The report complements, at the regional level, the recently launched World Bank’s World Development Report on Jobs and Development.

Current consensus forecasts envisage that Latin America’s GDP will grow at 3.8 to 4 percent in 2013, after having expanded 6 percent in 2010 and 4 percent in 2011. This new phase reflects a significant slowdown in two of the largest economies in the region. Argentina and Brazil are projected to grow in 2012 by 2 percent or less.

Still, many countries in the region are projected to grow above the regional average, including Bolivia, Colombia, Costa Rica, Chile, Dominican Republic, Ecuador, Mexico (whose recovery lagged behind others in LAC but is now gaining momentum), Uruguay and Venezuela. Panama and Peru continue to be the top growth performers in the region in 2012, with Asia-like growth rates of 8 and 6 percent respectively.

“Global and internal factors are behind the region’s slowdown. On the one end, you find weaker economic activity in important growth pols, such as Europe and China, which has a negative impact in the demand for LAC exports. On the other, many middle income countries appear to have been running at their full growth capacity in 2010-2011,” said World Bank’s Chief Economist for the region, Augusto de la Torre. “To move forward and sustain higher growth levels, countries in Latin America need to address their low productivity.”

The report also takes a deep look at the important role played by labor markets in the region’s transformation in the past decade. Among key findings is the fact that more than 35 million additional jobs were created in the 2000s. Also, traditionally high Informality declined in seven out of the nine countries where it can be measured consistently over time.

Even more significant is the fact that wages were a fundamental factor behind the region's unprecedented inroads against income inequality. The decline represented a fall of four points in the Gini coefficient (a composite index that measures inequality) of labor income and stands in contrast with growing wage and income inequality in rich countries.

The report highlights three important changes in Latin America’s labor force in recent decades:

Composition: A steady rise in female participation started in the late 1970s and continued all the way through the 2000s, albeit at a slower pace. By 2010, 65 percent of women aged 25-65 in Latin America participated in the labor force.

Education: The average years of schooling rose by about three additional years since the 1990s, with women surpassing men in education attainment.

Wage stability: The region’s long history of wage volatility linked to inflation surprises has come to an end. Even during the recent global crisis real wages remained stable without leading to higher unemployment. Behind this development is the rising credibility of the Central Banks in their conduct of monetary policy.
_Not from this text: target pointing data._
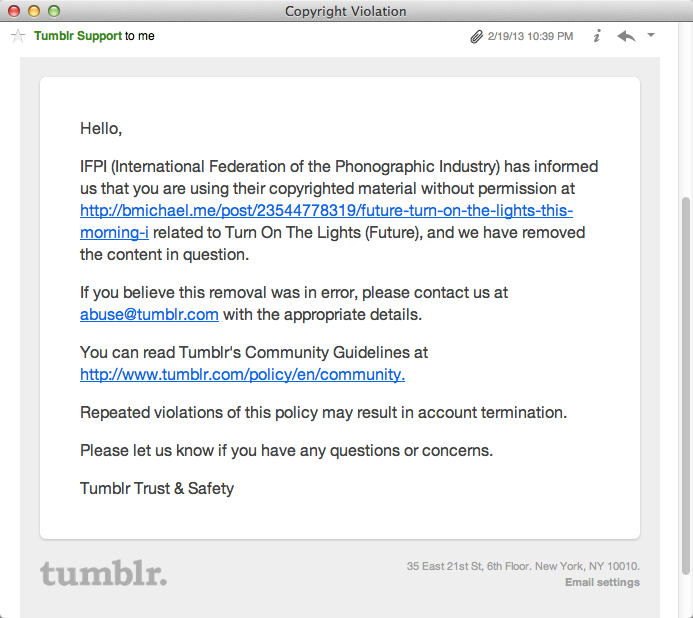Open the paperclip attachment icon
Screen dimensions: 693x618
click(x=476, y=36)
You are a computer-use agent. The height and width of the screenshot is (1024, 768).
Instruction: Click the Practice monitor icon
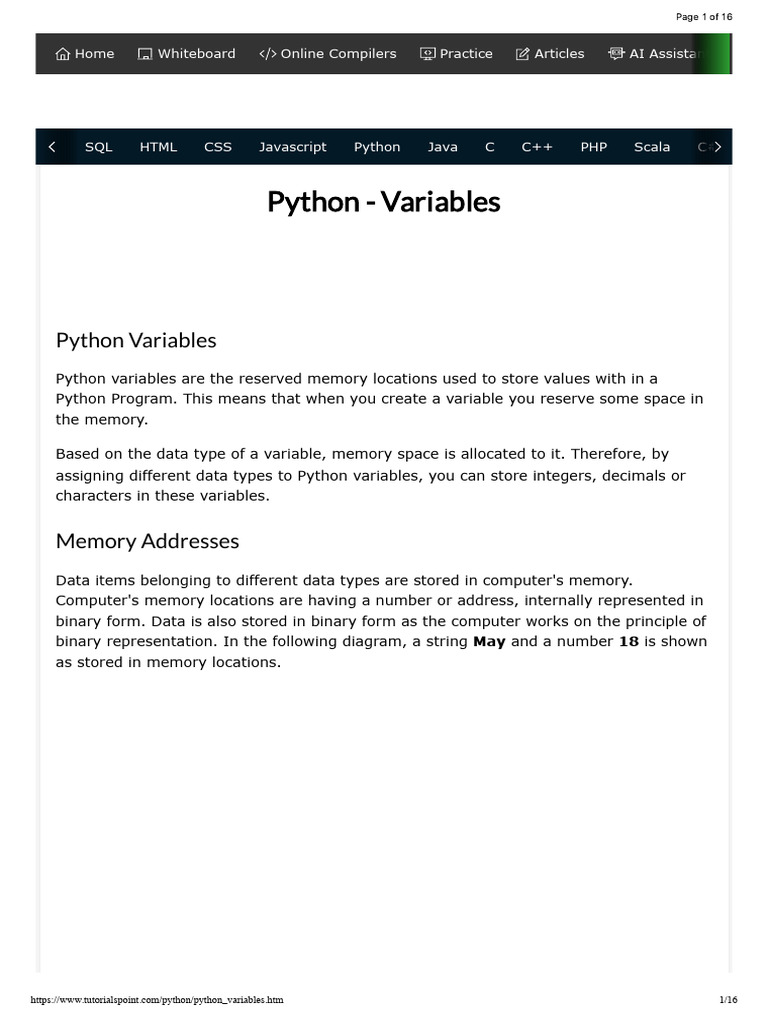(427, 54)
But, were these changes the reasons behind the region’s decline in inequality? A look at labor force composition and educational level, in particular, suggests that they were not. In fact, both were steadily growing during the 1990s and 2000s even when the region's inequality only started to decline during the 2000s.

“We find the decline in inequality to be related to returns to education, which measure how much people earn relative to their level of education,” said De la Torre. “The gap between the wages of workers with tertiary and secondary education and of those with primary education or less started to decline in the 2000s, after having been relatively flat or on the rise in the 1990s. While the vast majority of workers with a university degree are still earning significantly more than those without it, they are not earning as much as the used to compared to their less educated peers.”

The report points to two potentially troubling explanations to this loss in returns for education:

1. The quality of tertiary education may not have kept up with rising demand, as suggested by an observed widening of wage dispersion among university educated workers.

2. Demand for skilled labor in the region is not as high as expected. This could be the result of a commodity bonanza that has promoted the expansion of non-tradable sectors, such as services and construction, that tend to be on average less skill intensive than the non-commodity tradable sectors such as manufacturing.

Both explanations are plausible. And, moreover, they indicate that the tremendous advances in coverage of education should be accompanied now with an emphasis on improving quality. Such investment, as the report concludes, not only would help create more skilled and a better paid labor force, it would also open up the possibility for the region to grow at higher rates.